分離発注は「責任の区分」が問題です。

ユーザー 空間スタジオ 遠藤泰人 の写真

分離発注の場合、気をつけなければいけないのは「責任の区分」です。

私は設計事務所ですが時々分離発注を行います。といっても一括で工務店に請け負わせてある工事の一部分だけです。主にオリジナルのキッチンですが、私の設計したものを施主から直接発注してもらいます。その場合には、給水排水の位置出しなどはキッチン屋さんの仕事になりますが、設計事務所が代行する事も多いです。給水、排水の位置に下地があたったりすると、問題になりますね。もっと前に指示しなかったキッチン側のミスになります。

まあそれは工事中の場合ですから、たいした問題ではありません。問題は工事が終わってからのトラブルです。例えば防水屋さんが親戚にいたとして、防水工事を分離発注したとします。竣工後雨が漏ったとした場合、誰が責任取るかということになりますね。これは難しい。

防水工事は実は下地の善し悪しが重要な工事です。そうすると大工工事が悪いのか防水工事が悪いのかという問題になります。それはそう簡単に判断できる事ではないので、かなり面倒な事になります。

分離発注でなければ雨漏りは単純に工務店の責任になります。工務店とはそういうものです。ゼネコンというのは大きな施工会社の事を言うのではなく「general contractor 」すなわち「総合して契約する(請け負う)会社」のことです。いろいろな職種が入る工事をまとめて一括で受注し、工事をとりまとめて建物を完成させ、建物の責任を取る事が業務です。

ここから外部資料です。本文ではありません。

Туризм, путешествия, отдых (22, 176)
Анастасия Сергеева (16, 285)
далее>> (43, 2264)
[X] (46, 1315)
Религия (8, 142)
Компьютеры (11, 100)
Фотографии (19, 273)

そこに、自分が発注したのではない(自分には全く利益のない)防水屋さんが入ってくるのですから、雨漏りの時の責任の所在が難しくなってくる訳です。そういう問題を避ける為には、業者指定というやり方があります。防水屋さんはここを使ってくれというだけで、防水屋さんは工務店と契約し、工務店の指示で動きます。勿論お金も工務店から支払われることになり問題はなくなります。